(EXERCISE) Transcribe the data exactly. Pictures stay out.

------------------------

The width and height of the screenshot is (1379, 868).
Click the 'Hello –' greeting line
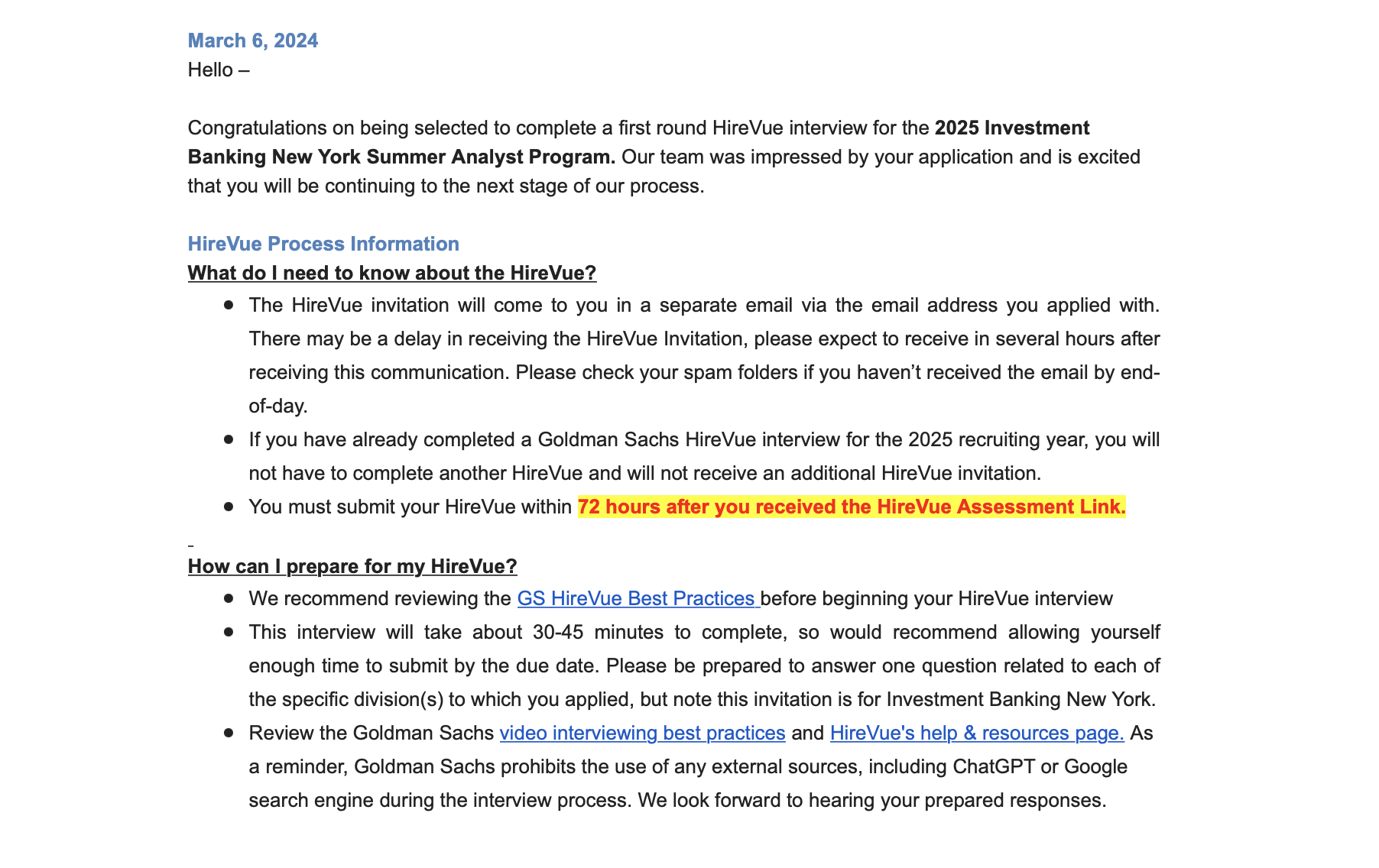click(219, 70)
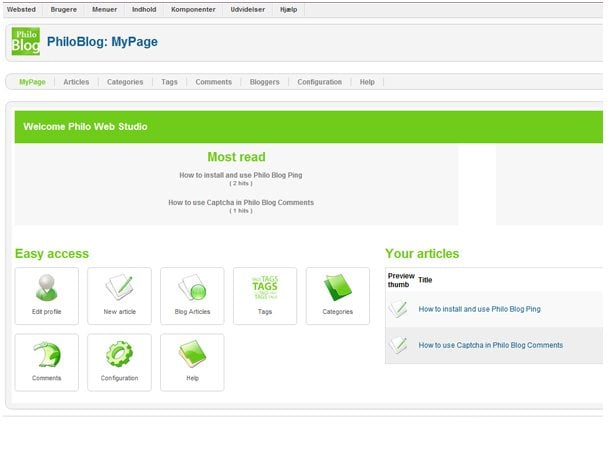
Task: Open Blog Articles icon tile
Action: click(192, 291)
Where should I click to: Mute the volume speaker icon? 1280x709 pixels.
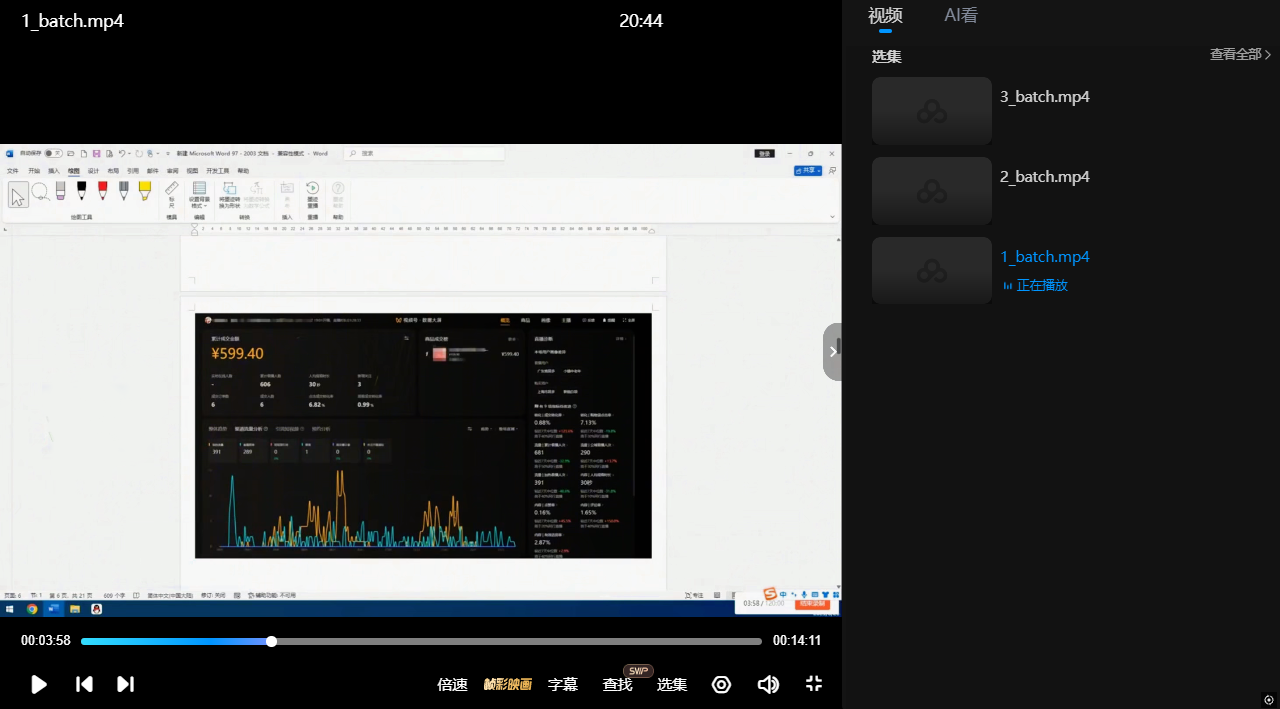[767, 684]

------------------------

(EXERCISE OUTPUT)
The width and height of the screenshot is (1379, 868).
Click the 'Hello –' greeting line
click(219, 70)
Task: Open Blog Articles icon tile
Action: click(192, 291)
Where should I click to: Mute the volume speaker icon? 1280x709 pixels.
[767, 684]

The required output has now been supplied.